I took another bicycle ride on Newton a few days ago. My destination was another sight I decided I needed to say I saw before I could leave Japan satisfied: the Tokyo Dome. The 500,000 square foot domed stadium, which can seat 55,000 people at capacity, is home to the famed Yomiuri Giants (the former team of New York Yankee Hideki Matsui), and hosts more than 60 baseball games annually. Opened in March of 1988, the Tokyo Dome is Japan’s first domed stadium.

However, in pure Tokyo style, it isn’t just a dome, it is a compound. As you approach the Tokyo Dome, no matter your direction, it is obscured by the Tokyo Dome City amusement park and dwarfed by the 500-plus foot Tokyo Dome Hotel, with more than 1,000 guest rooms and more than thirty restaurants, lounges, chapels and banquet halls.
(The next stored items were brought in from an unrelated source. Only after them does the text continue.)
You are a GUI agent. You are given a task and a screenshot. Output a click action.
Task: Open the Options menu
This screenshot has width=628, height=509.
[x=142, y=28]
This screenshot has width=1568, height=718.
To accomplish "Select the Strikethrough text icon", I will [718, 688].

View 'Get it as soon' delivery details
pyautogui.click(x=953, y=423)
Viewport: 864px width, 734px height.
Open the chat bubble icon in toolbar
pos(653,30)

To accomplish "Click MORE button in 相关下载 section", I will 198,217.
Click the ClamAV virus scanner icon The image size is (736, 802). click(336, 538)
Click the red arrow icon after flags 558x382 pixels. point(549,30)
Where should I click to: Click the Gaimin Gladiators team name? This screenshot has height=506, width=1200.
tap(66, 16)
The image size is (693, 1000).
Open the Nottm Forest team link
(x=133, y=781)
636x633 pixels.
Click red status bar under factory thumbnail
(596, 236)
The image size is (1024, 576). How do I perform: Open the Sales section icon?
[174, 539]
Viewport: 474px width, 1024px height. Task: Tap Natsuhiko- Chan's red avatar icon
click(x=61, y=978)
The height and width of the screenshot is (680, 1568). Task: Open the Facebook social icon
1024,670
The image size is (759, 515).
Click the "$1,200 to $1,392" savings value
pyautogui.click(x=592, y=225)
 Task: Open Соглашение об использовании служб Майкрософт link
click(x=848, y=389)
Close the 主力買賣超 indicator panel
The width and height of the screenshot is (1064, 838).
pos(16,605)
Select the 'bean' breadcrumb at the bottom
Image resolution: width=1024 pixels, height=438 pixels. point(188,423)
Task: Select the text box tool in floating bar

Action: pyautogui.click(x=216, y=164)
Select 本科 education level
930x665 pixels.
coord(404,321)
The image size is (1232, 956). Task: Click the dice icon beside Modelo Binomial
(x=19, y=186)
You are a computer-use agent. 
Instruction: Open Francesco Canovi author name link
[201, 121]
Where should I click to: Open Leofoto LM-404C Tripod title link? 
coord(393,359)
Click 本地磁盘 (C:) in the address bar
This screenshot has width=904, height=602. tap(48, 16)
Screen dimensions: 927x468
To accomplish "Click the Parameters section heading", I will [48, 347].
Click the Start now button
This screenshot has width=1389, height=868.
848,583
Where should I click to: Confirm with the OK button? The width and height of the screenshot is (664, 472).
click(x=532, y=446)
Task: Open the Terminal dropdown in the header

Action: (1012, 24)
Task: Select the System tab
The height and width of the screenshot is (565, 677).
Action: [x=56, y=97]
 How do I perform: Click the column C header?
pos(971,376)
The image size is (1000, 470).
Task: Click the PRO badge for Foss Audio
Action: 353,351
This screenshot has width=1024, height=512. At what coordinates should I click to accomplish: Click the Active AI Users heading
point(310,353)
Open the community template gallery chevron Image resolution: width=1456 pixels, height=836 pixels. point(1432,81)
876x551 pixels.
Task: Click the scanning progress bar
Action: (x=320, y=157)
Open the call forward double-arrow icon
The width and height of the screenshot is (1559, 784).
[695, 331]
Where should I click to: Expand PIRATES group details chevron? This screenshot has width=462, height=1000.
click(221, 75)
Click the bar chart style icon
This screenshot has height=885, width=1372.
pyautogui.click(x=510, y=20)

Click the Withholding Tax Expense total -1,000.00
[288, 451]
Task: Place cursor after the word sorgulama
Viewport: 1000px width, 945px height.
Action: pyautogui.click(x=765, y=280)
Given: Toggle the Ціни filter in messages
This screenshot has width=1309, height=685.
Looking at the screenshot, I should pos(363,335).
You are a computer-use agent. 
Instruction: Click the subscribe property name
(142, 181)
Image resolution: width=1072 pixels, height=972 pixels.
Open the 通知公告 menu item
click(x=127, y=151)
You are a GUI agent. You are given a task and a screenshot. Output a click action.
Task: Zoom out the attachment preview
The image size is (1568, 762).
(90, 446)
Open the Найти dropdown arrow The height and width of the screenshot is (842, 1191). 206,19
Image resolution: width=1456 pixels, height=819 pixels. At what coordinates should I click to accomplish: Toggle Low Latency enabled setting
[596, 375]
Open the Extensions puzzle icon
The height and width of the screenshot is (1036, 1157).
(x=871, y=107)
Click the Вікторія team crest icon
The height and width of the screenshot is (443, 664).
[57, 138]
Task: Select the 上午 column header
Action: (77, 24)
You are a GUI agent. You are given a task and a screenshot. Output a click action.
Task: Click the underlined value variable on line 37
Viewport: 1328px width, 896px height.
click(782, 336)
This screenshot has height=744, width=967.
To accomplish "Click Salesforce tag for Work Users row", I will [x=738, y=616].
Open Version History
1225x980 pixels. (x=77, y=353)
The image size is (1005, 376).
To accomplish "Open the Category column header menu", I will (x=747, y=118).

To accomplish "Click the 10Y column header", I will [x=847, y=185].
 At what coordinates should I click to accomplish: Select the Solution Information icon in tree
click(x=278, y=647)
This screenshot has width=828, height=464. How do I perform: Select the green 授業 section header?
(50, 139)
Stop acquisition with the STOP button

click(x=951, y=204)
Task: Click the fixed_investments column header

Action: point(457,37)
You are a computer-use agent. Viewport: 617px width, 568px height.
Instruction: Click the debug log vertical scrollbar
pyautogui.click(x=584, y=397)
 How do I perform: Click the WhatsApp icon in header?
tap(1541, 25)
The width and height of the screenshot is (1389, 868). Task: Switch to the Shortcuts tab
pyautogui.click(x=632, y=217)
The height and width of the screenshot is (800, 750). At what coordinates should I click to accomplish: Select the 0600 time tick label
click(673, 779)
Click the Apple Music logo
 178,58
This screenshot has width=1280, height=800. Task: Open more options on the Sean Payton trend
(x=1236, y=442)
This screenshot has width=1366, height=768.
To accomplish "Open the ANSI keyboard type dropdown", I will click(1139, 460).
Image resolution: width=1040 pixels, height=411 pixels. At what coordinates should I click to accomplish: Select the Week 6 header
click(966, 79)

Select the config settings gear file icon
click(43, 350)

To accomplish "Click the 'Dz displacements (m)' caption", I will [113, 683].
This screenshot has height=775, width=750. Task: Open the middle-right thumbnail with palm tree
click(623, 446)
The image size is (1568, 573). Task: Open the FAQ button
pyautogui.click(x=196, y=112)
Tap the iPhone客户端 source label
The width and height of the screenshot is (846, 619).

Just for show, there is an outdoor pool and elsewhere around the Tokyo Dome rests a bowling alley, a day-spa, Japan’s 50-year-old Baseball Hall of Fame museum, and more than ten restaurants and stores. The “Baseball Café” has to be my favorite, as it boasts on its website that it is “modeled upon the theme of the good old days of American MLB,” where “diners can enjoy true-blue American fare, like steaks and bacon and cheeseburgers.” Oh, Americans and their meat.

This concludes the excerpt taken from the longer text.